News alert: Overdrafts aren’t free money *shock*
Yep, you read that right.
Even though thousands of people probably like to act like it’s just an extension of their bank account, it really isn’t. Fortunately, I’ve never had to use an overdraft and thank God for that because the daily and monthly fees confused the shit out of me. But times are changing and there’s a huge overhaul coming of overdraft fees which is what I’m going to enlighten you to today.
What are the 2020 overdraft changes?
The Financial Conduct Authority conducted an investigation discovered that the fees high street banks were charging customers for unarranged overdrafts (we’ll get to what that means later) were 10 times the cost of a payday loan. Say whaaaaat? You can see why they were like ‘we need to sort this shit out’.

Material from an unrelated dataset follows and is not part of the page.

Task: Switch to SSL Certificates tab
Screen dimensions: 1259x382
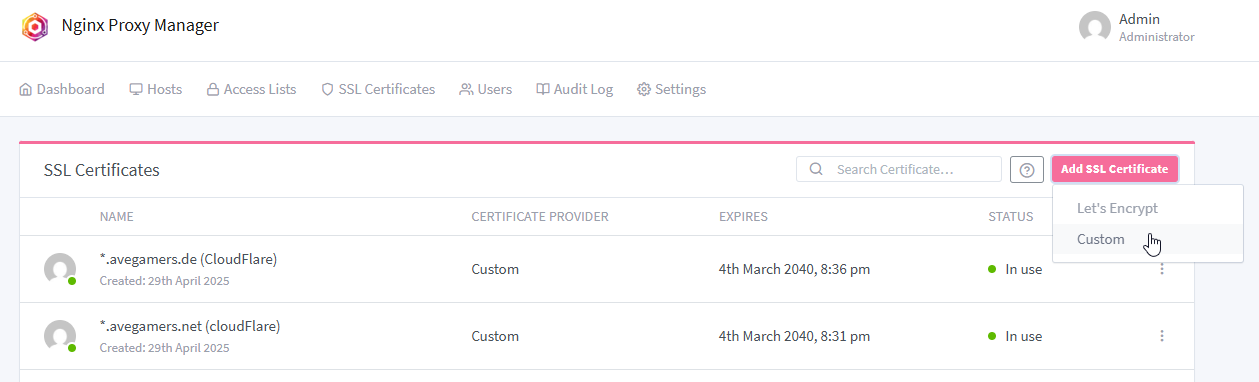Action: point(378,89)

So basically they’re making three main changes to sort the whole overdraft fees situation out which will be coming into effect around April 2020:
- Banks must charge a single interest rate for arranged overdrafts
- The same interest rate must apply for arranged and unarranged overdrafts
- They cannot charge daily or monthly fees
But what’s the difference between arranged and unarranged overdrafts?
Arranged overdrafts are where you agree a borrowing limit with your bank and you can spend up to that limits. Around 19 million people use one each year.
Unarranged overdrafts happen when you spend more than you have in your bank account without agreeing it in advance or if your bank has agreed an overdraft for you but you go over the limit they’ve set. Around 14 million people use one each year.
So they’re the basics really and a handful of banks have already revealed their new rates:
Barclays Overdraft Changes (from 22 March 2020)
- 35% interest rate
- No more fee-free overdrafts unless you’re a student in which case, you’ll have a £3,000 fee-free buffer
- Keeping their £15 buffer
Lloyds, Halifax and Bank of Scotland Overdraft Changes (from 6 April 2020)
- 39.9% interest rate (27.5% for Club Lloyds customers)
- Student and graduate overdrafts will remain fee-free
- Buffers cut to £50 on most accounts
Nationwide (from 11 November 2019)
- 39.9% interest rate
- New customers opening a FlexDirect account get 12 months fee-free
- Buffers vary depending on the account you have
Other banks’ overdraft changes
- HSBC, First Direct and M&S Bank – 39.9% interest rate (14 March)
- Santander – 39.9% interest rate (6 April)
- Natwest – 39.49% interest rate (March/April)
- Monzo – 19%, 29% or 39% interest rate depending on your credit score and removing £20 buffer (1 April)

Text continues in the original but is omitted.